Regulations and guidelines for recommended tolerance levels for several mycotoxins including aflatoxins have been established in Canada and USA.

Screening Assays For Mycotoxins

PBR provides specialized analytical services for the screening and testing of mycotoxins in food, feed, dairy products, cereal grains, nuts, corn and other crops, including Cannabis species using highly sensitive and validated immunoassays.

Exposure And Adverse Health Effects

Endotoxins are heat-stable toxins associated with the outer membranes of certain gram-negative bacteria such as species of Salmonella, Shigella, Pseudomonas, Neisseria, Bordetella, Brucella, Vibrio and E.coli. They are not secreted by cells in the surrounding medium but are mostly released when the cells are disrupted or destroyed. Endotoxins, also called lipopolysaccharides (LPS), are a combination of lipid (Lipid A) and polysaccharide side chains.

The biological activity of endotoxins is mainly associated with the LPS, toxicity with Lipid A, and immunogenicity with the polysaccharide components. Boiling for 30 minutes does not destroy endotoxins. However, certain powerful oxidizing agents such as peroxides, superoxides and hypochlorite have been reported to neutralize endotoxins.
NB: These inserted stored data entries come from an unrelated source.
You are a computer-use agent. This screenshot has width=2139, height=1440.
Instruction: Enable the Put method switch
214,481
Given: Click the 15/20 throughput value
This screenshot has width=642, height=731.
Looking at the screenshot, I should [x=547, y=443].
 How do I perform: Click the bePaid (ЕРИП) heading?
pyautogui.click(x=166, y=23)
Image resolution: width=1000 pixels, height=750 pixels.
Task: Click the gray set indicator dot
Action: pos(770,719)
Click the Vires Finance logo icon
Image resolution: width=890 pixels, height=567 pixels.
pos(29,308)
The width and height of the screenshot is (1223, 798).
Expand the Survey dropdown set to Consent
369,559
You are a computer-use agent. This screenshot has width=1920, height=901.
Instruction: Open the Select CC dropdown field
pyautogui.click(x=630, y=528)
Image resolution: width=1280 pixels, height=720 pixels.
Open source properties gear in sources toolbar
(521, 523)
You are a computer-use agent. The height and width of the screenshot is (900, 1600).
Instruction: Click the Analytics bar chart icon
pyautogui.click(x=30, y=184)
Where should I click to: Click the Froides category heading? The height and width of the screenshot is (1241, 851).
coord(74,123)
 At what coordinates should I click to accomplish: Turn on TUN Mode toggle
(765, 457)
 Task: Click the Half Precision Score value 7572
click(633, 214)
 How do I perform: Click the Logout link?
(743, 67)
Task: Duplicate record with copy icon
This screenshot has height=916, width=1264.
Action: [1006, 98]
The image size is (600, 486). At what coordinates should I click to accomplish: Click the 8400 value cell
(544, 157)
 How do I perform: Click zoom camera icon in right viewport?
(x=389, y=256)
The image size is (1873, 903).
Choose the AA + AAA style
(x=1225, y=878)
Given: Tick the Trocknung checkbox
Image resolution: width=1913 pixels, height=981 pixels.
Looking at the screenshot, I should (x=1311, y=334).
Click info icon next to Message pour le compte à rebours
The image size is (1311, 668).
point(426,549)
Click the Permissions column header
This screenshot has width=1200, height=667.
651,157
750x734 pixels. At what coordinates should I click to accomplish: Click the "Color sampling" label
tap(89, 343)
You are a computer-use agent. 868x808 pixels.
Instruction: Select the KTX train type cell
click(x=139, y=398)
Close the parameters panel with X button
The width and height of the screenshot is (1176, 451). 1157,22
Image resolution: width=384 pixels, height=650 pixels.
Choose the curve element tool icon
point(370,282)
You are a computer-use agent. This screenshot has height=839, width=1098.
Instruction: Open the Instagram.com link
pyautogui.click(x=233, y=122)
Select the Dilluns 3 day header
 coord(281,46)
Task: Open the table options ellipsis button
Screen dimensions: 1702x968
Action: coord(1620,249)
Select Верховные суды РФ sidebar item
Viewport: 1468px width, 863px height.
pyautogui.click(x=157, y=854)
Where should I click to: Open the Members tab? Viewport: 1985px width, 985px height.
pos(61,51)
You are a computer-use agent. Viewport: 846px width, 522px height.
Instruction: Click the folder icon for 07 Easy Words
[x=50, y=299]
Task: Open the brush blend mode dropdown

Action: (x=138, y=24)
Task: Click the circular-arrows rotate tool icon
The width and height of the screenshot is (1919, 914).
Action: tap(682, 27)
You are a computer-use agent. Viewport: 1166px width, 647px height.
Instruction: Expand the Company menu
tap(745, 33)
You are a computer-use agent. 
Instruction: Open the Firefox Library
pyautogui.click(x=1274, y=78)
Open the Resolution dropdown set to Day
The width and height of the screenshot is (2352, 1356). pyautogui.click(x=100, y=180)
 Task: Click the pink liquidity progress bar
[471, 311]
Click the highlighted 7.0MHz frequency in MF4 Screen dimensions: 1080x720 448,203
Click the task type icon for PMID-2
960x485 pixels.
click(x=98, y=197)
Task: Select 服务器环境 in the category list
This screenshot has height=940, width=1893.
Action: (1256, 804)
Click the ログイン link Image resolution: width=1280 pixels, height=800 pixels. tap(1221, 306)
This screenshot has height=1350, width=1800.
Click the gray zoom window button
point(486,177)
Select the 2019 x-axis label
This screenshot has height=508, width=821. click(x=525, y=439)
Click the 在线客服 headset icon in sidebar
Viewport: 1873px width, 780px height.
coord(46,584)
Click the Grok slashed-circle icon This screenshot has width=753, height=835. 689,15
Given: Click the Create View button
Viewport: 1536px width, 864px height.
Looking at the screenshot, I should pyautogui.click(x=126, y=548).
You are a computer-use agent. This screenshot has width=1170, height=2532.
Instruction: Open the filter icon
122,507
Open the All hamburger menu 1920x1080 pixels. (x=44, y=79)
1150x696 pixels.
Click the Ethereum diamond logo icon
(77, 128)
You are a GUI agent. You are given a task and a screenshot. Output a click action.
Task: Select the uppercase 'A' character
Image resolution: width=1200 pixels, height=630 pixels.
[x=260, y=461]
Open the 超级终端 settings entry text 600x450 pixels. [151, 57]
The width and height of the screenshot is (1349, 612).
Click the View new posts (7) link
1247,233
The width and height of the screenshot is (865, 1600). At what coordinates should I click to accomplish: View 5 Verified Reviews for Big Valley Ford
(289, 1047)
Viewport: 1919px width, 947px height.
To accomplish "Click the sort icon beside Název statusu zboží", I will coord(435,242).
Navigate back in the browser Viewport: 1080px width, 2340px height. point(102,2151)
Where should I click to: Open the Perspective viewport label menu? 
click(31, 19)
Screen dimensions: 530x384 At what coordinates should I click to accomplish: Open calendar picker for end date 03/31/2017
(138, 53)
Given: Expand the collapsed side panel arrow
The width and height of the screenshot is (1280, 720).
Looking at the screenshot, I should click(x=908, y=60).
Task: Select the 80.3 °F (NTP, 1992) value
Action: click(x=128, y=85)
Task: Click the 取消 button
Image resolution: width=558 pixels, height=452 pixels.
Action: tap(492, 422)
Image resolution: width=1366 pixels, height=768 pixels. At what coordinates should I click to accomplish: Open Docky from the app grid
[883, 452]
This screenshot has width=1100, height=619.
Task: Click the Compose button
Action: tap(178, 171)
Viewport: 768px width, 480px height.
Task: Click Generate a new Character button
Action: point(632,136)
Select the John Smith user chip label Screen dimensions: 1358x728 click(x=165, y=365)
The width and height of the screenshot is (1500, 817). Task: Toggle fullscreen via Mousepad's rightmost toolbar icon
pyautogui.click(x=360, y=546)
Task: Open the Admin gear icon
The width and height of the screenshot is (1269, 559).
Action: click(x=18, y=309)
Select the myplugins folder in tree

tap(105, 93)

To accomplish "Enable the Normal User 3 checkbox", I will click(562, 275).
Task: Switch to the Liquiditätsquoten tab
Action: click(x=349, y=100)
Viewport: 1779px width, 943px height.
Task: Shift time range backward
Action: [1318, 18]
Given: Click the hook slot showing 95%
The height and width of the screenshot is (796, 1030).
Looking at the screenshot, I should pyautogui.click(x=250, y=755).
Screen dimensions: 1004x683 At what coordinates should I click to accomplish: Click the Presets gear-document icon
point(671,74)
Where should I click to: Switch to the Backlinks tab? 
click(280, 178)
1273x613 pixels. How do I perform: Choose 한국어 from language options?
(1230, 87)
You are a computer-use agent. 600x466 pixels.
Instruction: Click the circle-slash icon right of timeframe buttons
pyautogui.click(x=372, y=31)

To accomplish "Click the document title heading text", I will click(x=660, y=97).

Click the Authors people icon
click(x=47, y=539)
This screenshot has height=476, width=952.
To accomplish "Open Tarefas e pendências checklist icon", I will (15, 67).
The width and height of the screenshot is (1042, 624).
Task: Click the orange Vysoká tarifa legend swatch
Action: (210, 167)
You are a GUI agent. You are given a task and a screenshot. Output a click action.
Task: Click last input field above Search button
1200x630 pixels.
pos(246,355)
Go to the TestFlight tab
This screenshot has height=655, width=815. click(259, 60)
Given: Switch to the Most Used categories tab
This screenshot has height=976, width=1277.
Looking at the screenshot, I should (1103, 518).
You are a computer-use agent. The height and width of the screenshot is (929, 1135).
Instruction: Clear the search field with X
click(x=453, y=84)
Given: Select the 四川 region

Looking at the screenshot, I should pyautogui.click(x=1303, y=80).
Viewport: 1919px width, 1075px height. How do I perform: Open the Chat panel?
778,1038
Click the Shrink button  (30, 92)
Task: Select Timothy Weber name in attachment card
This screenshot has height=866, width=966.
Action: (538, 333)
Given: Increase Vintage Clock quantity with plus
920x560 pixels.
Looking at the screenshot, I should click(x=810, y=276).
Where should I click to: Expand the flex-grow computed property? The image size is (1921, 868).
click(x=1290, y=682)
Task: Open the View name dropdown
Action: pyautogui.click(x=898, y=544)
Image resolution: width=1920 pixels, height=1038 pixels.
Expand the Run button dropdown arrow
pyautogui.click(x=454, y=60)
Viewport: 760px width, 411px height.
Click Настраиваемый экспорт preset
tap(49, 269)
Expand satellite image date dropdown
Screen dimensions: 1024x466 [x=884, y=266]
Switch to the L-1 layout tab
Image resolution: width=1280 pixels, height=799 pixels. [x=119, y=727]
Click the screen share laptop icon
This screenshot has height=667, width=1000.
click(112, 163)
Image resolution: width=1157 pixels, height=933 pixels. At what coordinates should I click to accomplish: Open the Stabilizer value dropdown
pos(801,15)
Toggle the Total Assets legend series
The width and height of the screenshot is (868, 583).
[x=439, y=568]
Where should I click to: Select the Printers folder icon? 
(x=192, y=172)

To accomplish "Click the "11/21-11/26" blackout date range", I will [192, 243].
Exposure to large quantities of endotoxins produce hemorrhagic shock and severe diarrhea, while smaller amounts may cause fever, altered resistance to bacterial infection, leucopenia, leukocytosis, and numerous other health effects. Therefore, it is essential to remove all traces of endotoxins from drugs, injectabales, pharmaceuticals, and other biological products, including dialysis fluids to prevent illnesses and adverse health effects in humans.

Testing For Endotoxins

PBR uses a very sensitive Limulus Ameobocyte Lysate (LAL) assay, based on the Gel Clot Method, for detecting the presence of endotoxins in diverse samples. Most of the endotoxins testing are performed on Reverse Osmosis (RO) water (frequently used in dialysis), serum, drug vials, hospital specimens, pharmaceuticals products and a variety of environmental samples.